*RECORDS SUPPLIED*:
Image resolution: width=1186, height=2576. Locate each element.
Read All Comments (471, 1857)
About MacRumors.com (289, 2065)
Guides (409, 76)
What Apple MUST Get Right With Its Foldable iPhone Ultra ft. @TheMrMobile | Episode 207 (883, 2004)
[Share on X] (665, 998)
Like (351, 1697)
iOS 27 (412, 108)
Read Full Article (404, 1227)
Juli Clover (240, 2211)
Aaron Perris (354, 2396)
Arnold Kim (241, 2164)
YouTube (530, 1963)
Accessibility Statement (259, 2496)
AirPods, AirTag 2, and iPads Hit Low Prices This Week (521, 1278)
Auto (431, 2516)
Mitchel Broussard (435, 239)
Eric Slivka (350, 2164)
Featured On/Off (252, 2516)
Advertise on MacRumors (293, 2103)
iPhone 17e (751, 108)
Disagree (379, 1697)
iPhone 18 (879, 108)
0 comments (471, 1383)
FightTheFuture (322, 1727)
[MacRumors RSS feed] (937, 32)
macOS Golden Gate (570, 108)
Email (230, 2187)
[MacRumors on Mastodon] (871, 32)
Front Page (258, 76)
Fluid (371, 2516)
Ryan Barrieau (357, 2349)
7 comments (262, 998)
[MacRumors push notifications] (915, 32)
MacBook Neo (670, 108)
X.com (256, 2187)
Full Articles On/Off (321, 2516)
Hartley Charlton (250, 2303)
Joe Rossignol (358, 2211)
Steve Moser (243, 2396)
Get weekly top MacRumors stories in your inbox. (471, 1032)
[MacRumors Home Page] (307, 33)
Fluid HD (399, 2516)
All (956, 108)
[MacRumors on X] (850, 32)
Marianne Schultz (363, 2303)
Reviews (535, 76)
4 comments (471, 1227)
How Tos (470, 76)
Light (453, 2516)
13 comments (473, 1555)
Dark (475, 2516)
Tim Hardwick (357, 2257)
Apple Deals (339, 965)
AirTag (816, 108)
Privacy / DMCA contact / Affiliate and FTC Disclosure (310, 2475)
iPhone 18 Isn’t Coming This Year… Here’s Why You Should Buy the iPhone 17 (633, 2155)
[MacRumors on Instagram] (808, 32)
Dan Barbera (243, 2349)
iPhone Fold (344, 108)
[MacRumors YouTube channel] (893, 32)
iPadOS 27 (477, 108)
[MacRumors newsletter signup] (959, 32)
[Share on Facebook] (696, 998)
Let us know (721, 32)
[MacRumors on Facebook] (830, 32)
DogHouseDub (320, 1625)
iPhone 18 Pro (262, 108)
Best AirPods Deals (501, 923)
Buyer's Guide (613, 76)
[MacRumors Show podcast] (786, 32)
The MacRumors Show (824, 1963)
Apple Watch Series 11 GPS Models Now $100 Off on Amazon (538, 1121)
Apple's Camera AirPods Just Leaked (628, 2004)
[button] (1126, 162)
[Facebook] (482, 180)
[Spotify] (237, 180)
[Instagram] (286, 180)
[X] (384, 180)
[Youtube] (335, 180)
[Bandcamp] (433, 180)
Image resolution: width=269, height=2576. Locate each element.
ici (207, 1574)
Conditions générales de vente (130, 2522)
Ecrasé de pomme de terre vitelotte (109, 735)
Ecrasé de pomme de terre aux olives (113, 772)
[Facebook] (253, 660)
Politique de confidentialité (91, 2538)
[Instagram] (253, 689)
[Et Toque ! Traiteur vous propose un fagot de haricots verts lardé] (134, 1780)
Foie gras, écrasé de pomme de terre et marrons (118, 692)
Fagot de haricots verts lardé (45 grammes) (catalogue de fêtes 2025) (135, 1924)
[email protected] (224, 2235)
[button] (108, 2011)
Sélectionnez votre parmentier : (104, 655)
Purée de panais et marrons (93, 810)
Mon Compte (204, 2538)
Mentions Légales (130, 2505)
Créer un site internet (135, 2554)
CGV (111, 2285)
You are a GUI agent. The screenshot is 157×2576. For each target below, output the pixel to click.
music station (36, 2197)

*EXERCISE BRIEF*: Starting at the line in the records above that contains "Mentions Légales (130, 2505)", output every line up to and including the last one, with nothing added.

*YOUR SOLUTION*:
Mentions Légales (130, 2505)
Créer un site internet (135, 2554)
CGV (111, 2285)
You are a GUI agent. The screenshot is 157×2576. For each target below, output the pixel to click.
music station (36, 2197)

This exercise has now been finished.